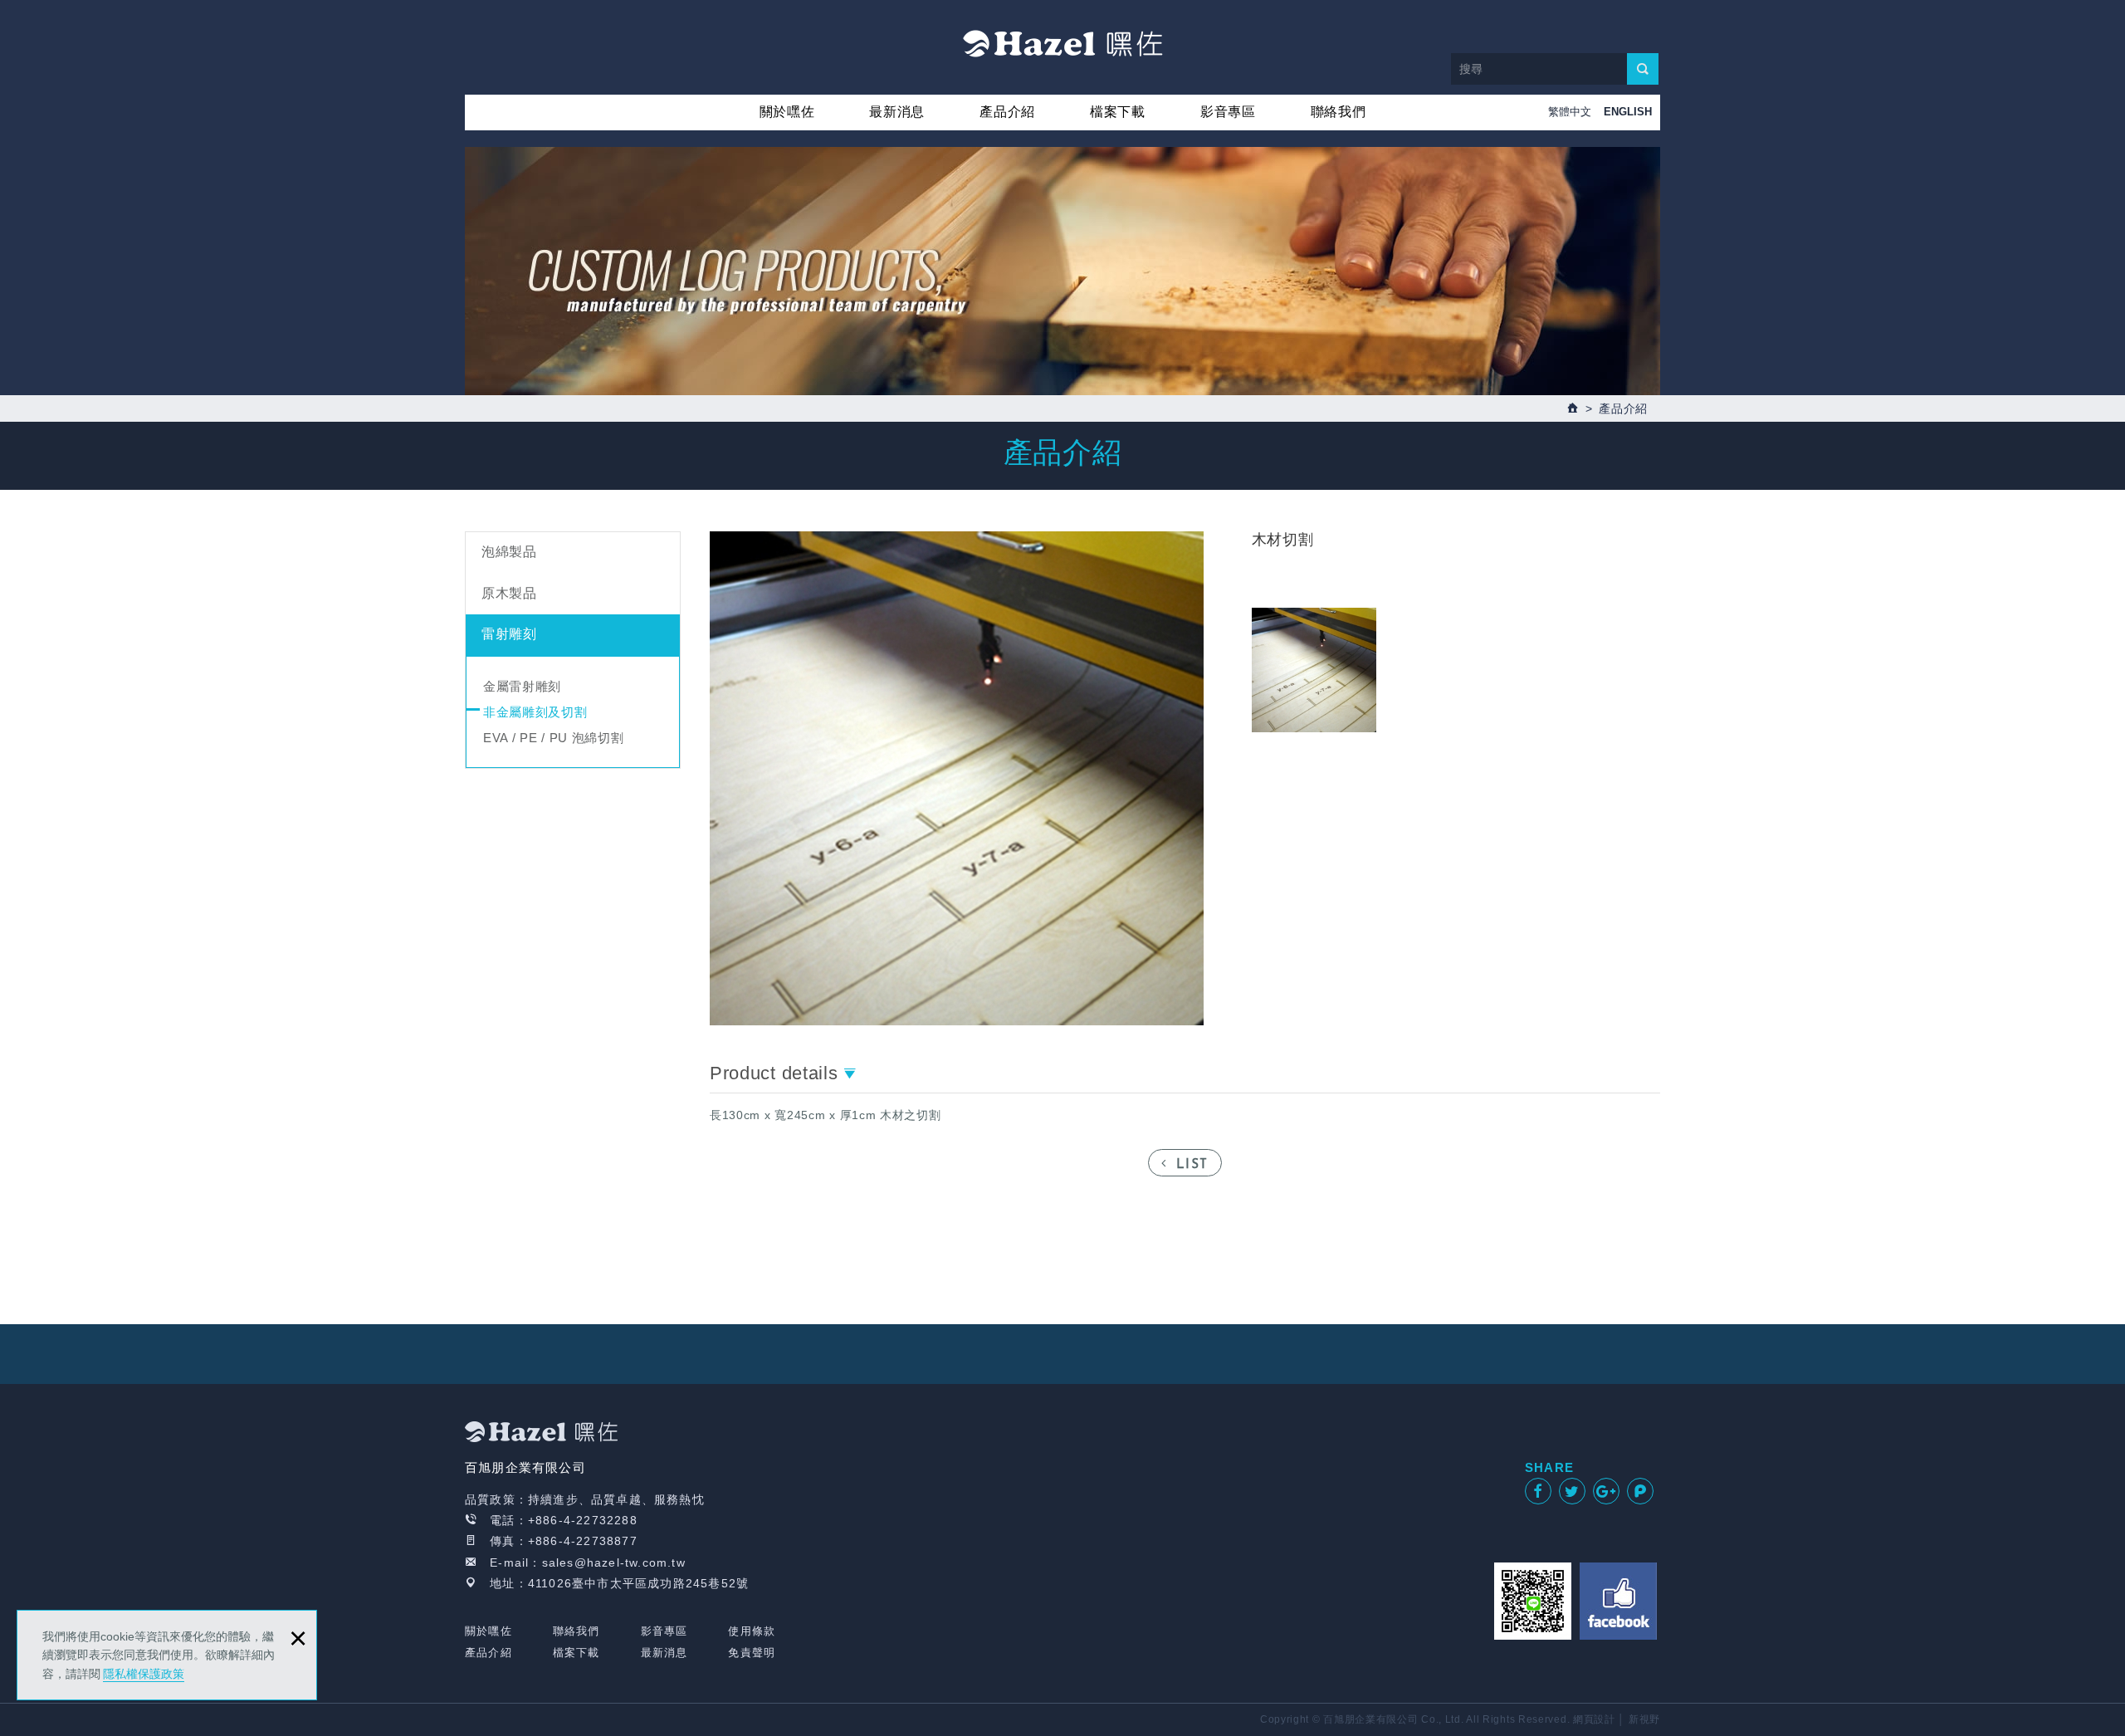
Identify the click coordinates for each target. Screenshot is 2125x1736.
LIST (1192, 1165)
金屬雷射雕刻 (522, 686)
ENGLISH (1628, 111)
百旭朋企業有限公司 (1062, 43)
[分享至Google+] (1606, 1491)
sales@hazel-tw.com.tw (614, 1562)
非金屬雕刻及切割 (535, 712)
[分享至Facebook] (1538, 1491)
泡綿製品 (509, 552)
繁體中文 (1569, 111)
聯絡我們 (1338, 112)
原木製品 (509, 593)
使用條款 (751, 1631)
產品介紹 (1007, 112)
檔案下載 (1118, 112)
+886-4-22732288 (583, 1520)
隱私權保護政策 (143, 1673)
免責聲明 (751, 1652)
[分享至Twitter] (1572, 1491)
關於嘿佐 (787, 112)
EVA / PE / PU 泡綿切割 (553, 738)
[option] (957, 778)
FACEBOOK (1618, 1601)
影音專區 (1228, 112)
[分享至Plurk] (1640, 1491)
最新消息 (897, 112)
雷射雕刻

:::::

### Work request
Look above for the line containing "隱私權保護政策 (143, 1673)", then please write out that line and each one after it through the end, exactly, with nothing else.

### Problem solution
隱私權保護政策 (143, 1673)
免責聲明 (751, 1652)
[分享至Twitter] (1572, 1491)
關於嘿佐 (787, 112)
EVA / PE / PU 泡綿切割 (553, 738)
[option] (957, 778)
FACEBOOK (1618, 1601)
影音專區 (1228, 112)
[分享至Plurk] (1640, 1491)
最新消息 (897, 112)
雷射雕刻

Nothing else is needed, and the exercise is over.